What happens if I have done work on property a number of years ago?
If you've carried out work and it hasn't been challenged for more than four years then you're immune from any enforcement action. So this is for work, but if you've changed the use of some land, if you happen to be living in the countryside and you've taken in part of the neighbouring paddock as a garden , got an extension to your garden, the immunity period is a ten year period. So you'd have to have done that for that length of time for that to be immune from any enforcement action. So what records you can show are also important, because if you can't demonstrate that the works were done more than four years ago, then you may still be liable for enforcement action until such time as you can prove that you're immune.
Who is to blame if I carried out the work without planning permission after being wrongly advised?
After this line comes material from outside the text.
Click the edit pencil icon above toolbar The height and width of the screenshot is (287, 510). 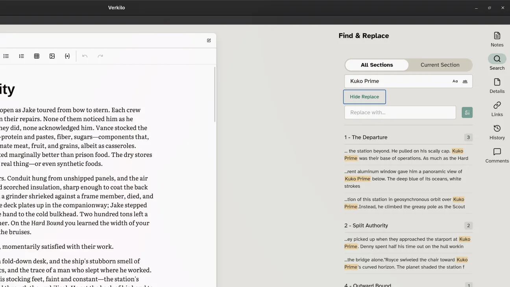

If it's discovered that you've carried out the work without planning permission, or done something perhaps based on advice from an agent, somebody you employed to hopefully check these things out, and the local planning authority decides that you are going to be subject to enforcement action, ultimately the responsibility rests with you. It's you against which they are enforcing, and not your agent, whether or not you've got a claim against your agent for the advice that they gave, or that they didn't seek at the time, they judged it for themselves without checking. It may be that you'd have a claim against them. And most professional consultants carry insurance just for this particular purpose to make sure that their clients are protected should anything go wrong. It's worth saying that if you've got any part of your building without the benefit of the necessary permission, it may get problems later, so it may always be worth getting a retrospective approval to what's being done so that were you come to sell the property, you can demonstrate that you've got all the permissions in place. If you haven't been challenged, and you've done something that should have had permission, there is a process called a lawful development certificate. So rather than submitting a planning application, you simply apply to the local planning authority for them to confirm that, despite works being carried out without the benefit of the planning permission, they're not going to be challenged. So if you have carried out work, it's worth getting a lawful development certificate to prove that you're not going to challenged by the local authority.